• _练习题目_
1/ 把关于《十五颗小行星》的文章中从"在自序中,有一点是触动着我的"起到"是色泽、明度、成分和质量都不同的小行星。"止的这一段原样抄录下来。
2/ 根据关于《十五颗小行星》的文章回答下列问题:
(a) 文中认为这本书适合在什么时分阅读?
(b) 刘克襄的孩子长大后崇拜的是谁?
(c) 刘克襄把孩子比作什么?
3/ 接着关于《十五颗小行星》的文章最后一句往下续写。
··· 所给文本
刘克襄《十五颗小行星:探险、漂泊与自然的相遇》




《十五颗小行星:探险、漂泊与自然的相遇》适合在夜深人静时分,躺在床上,或俯首几案,跟着刘克襄的文字走进去,走进去那十五个对大自然执着的、痴狂的、“传奇的、漂泊的,或者探险的人物”,生命的故事。

在自序中,有一点是触动着我的。刘克襄怀念起早年带着孩子奔跑野外、攀爬山林的快乐。这是我脑海里勾勒过的图景:如果我有一个小孩,也要带着他/她往山林跑、到野外探索自然。然而,事情很多时候跟我们所希望的不会往同一个方向去,刘克襄的小孩成长后,跟他凝望世界的方式截然不同,——在乎的是打耳洞、染头发,崇拜的是太宰治。刘克襄说,孩子是星球,或许仍然环绕着父母,但也有了自己的轨道。那十五个故事人物也是,是色泽、明度、成分和质量都不同的小行星。
······
··· 收集材料
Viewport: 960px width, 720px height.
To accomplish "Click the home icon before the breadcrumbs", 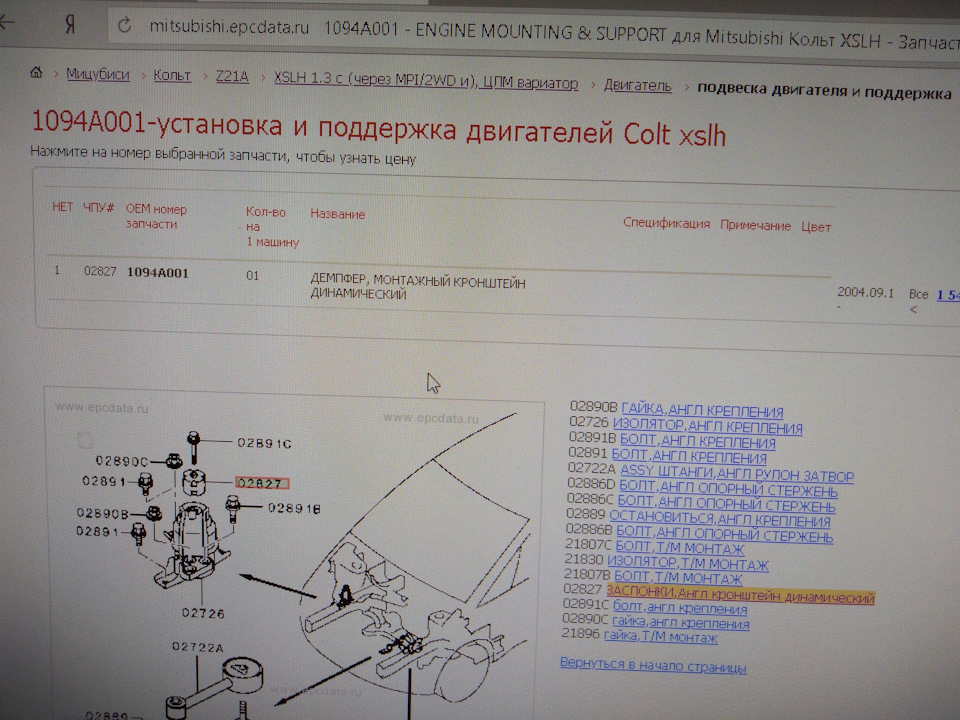I will (36, 73).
······
• _参考答案_
1/
在自序中,有一点是触动着我的。刘克襄怀念起早年带着孩子奔跑野外、攀爬山林的快乐。这是我脑海里勾勒过的图景:如果我有一个小孩,也要带着他/她往山林跑、到野外探索自然。然而,事情很多时候跟我们所希望的不会往同一个方向去,刘克襄的小孩成长后,跟他凝望世界的方式截然不同,——在乎的是打耳洞、染头发,崇拜的是太宰治。刘克襄说,孩子是星球,或许仍然环绕着父母,但也有了自己的轨道。那十五个故事人物也是,是色泽、明度、成分和质量都不同的小行星。

2/
(a) 夜深人静时分。
(b) 太宰治。
(c) 星球。

3/
纤细的文笔,<隐逝于福尔摩沙山林>带给我真挚的感动。一个人,走进阿里山的勇气和精神是动人的。江惠的歌,成为一个寻找失踪在山林的孩子,鲁本的父亲继续下去的力量,也是动人的。一首歌,伴他度过生命中最悲恸的时光。卖膏药的王禄仔仙喊出内容,请大家帮找这个纽西兰金发青年。找到的话,会给奖金,还把珍贵药材送给对方。江湖客的宣传不只是感动了刘克襄,也透过刘的文字感动了读者。一年后,鲁本的父亲得到纽西兰的资助,来协助丰山地震受害者。受访时他说,很欣慰自己孩子的最后,是在台湾山区结束。离开前,也透过电台希望向Judy致谢,有关首歌陪伴他的歌。人间有情,鲁本的父亲在事发后,没有责怪孩子,怨恨台湾的山区,这是对自然的信仰,这是宽阔的胸怀。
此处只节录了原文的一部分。